«Дженерал моторс» в истинном свете. Автомобильный гигант: взгляд изнутри - Дж. Патрик Райт
Шрифт:
Интервал:
Закладка:
Однако и эту проблему вытащили на 14-й этаж. Террел провел по поводу злосчастных машин 10 или 12 долгих и изнурительных совещаний. На сей раз затянувшаяся канитель обошлась компании гораздо дороже, чем только зряшная потеря времени управляющих. Она привела к тому, что корпорация влипла в неприятную историю. На одном из заседаний кто-то предложил продать эти машины в Канаде, где законы о стандартах безопасности автомобилей и уровнях загрязнения ими окружающей среды менее строги.
И мы решили поштучно продавать эти автомобили в Канаде. К несчастью, какой-то работник завода в Норвуде, пекущийся об интересах общества, выдал нашу затею канадской прессе, которая накинулась на всю гигантскую «Дженерал моторс», обвинив ее в стремлении сбывать в Канаде автомобили, слишком загрязняющие воздух в США и слишком опасные для самих американцев. Как раз тогда, когда в Канаде все шире распространялись националистические настроения и острым нападкам подвергалось господство в канадской промышленности «гадких американцев», наше решение попытаться продать эти «Камаро» и «Файрбэрды» в Канаде оказалось самым худшим из всех, какое только мы могли принять.
Дурная слава поставила корпорацию в затруднительное положение, и от всей этой затеи пришлось, конечно, отказаться. Однако тем дело не ограничилось. Совещания по поводу норвудских автомобилей шли своим чередом. Было решено попытаться сбыть их за океаном. И этот замысел провалился, когда кто-то уточнил, что продажа четырехсот «Камаро» и «Файрбэрдов» в любой стране за океаном растянется на жизнь целого поколения. В итоге, после всех словопрений и потуг предпринять что-то другое, наконец пришли к согласию, что единственной возможностью для корпорации остается подарить автомобили школам и получить скидку с налога примерно в 2 млн. долл.

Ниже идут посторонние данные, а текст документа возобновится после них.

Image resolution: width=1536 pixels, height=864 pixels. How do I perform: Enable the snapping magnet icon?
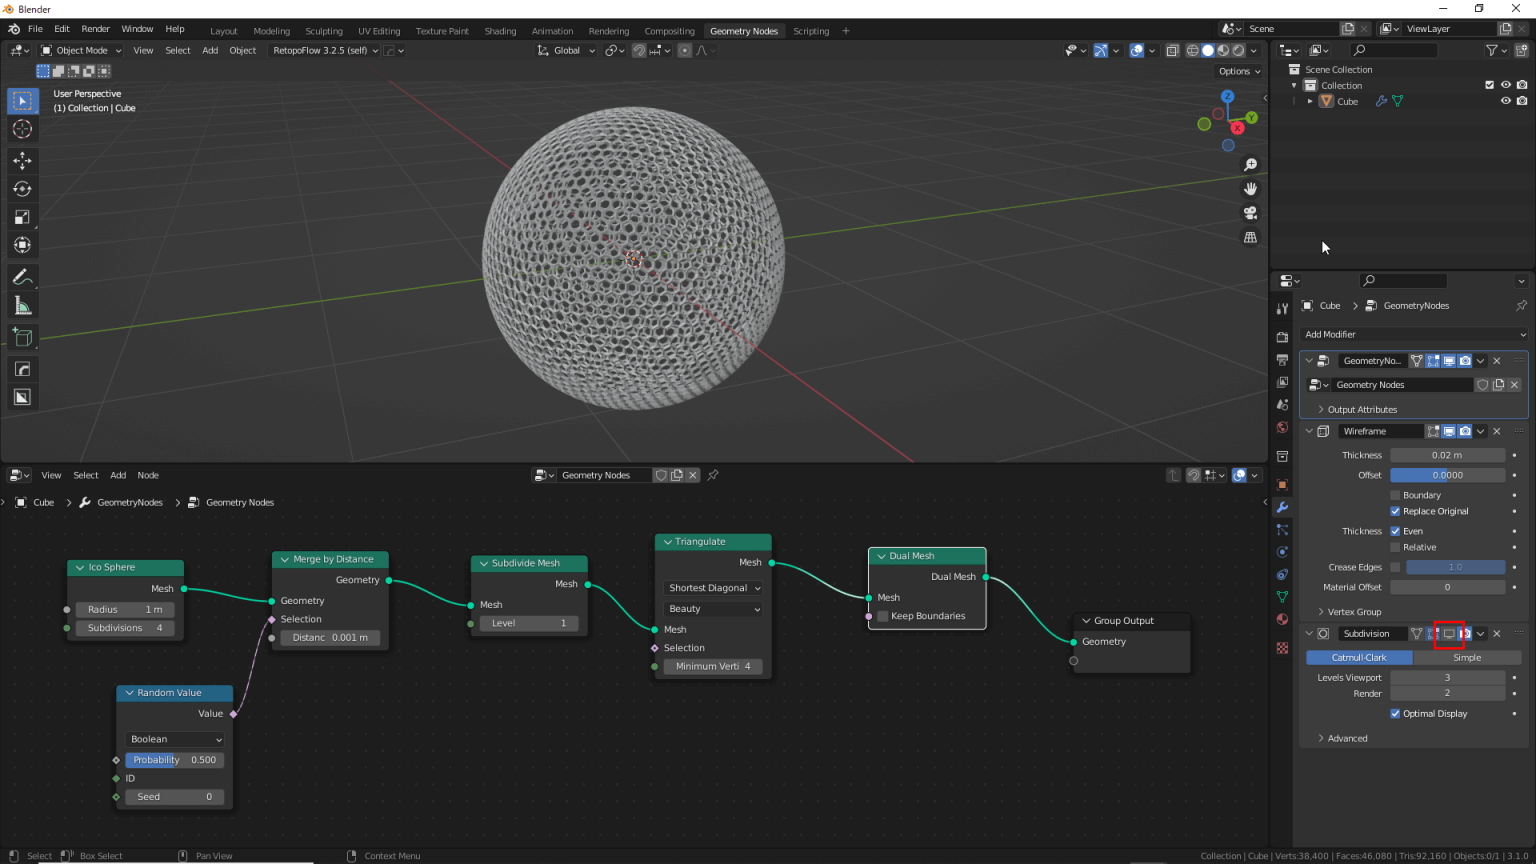coord(639,50)
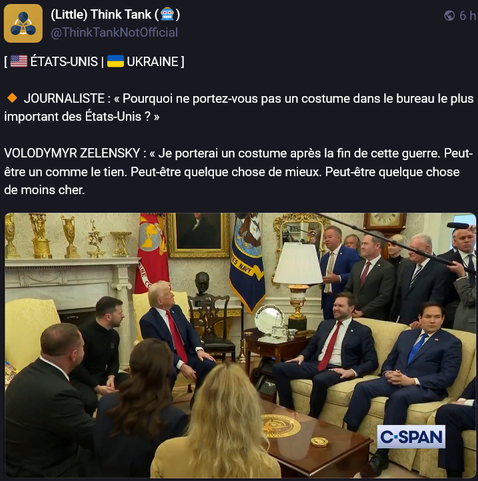Click the UKRAINE header text
The image size is (478, 481).
[152, 62]
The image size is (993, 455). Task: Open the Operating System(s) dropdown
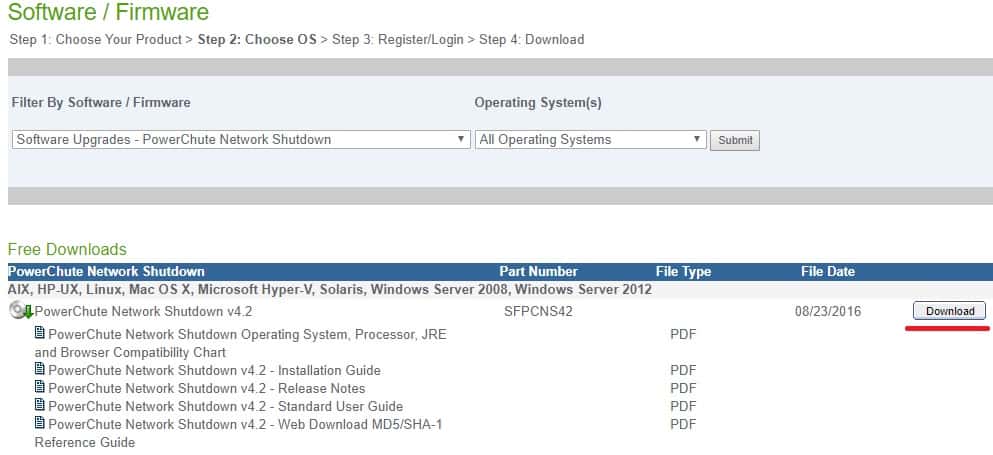(590, 140)
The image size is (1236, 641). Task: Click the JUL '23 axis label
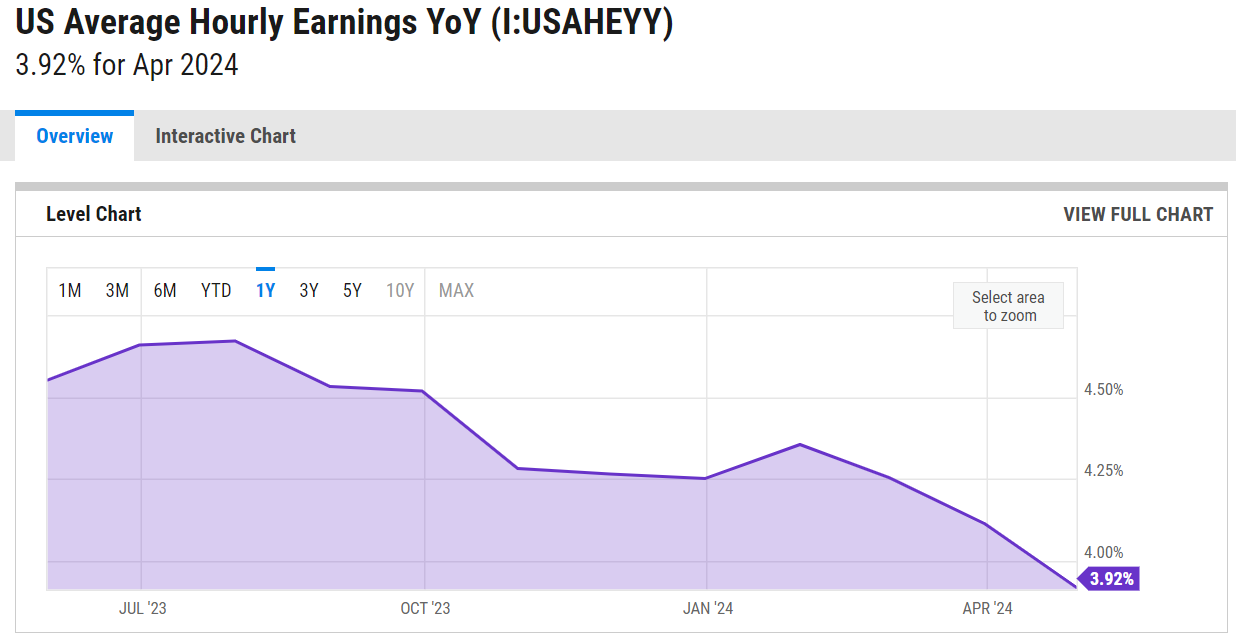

Самое бестолковое и, вероятно, самое смехотворное из всех совещаний, на которых мне пришлось присутствовать, произошло осенью 1972 г. и было посвящено обсуждению доклада группы по трудовым отношениям. Молодой парень из аппарата, ведавшего этой проблемой, излагал свои соображения о том, как преодолеть возникшие недостатки в оплате труда некоторой части рабочих и служащих. В масштабах корпорации этот вопрос был совершенно незначительным и касался, насколько я помню, упорядочения оплаты труда работников, перемещаемых с одних предприятий компании на расположенные в других местностях, с тем, чтобы скорректировать разницу в стоимости жизни. Попросту говоря, следовало учесть, что заработная плата, представляющаяся высокой в каком-либо месте вроде Селмы, штат Алабама, оказывается совсем низкой в Нью-Йорке. Когда работника переводят из Селмы в Нью-Йорк, необходимо платить ему больше, чтобы сохранить привычный для него уровень жизни. И что же тут было обсуждать на широком совещании руководящей верхушки корпорации? Я не мог взять этого в толк.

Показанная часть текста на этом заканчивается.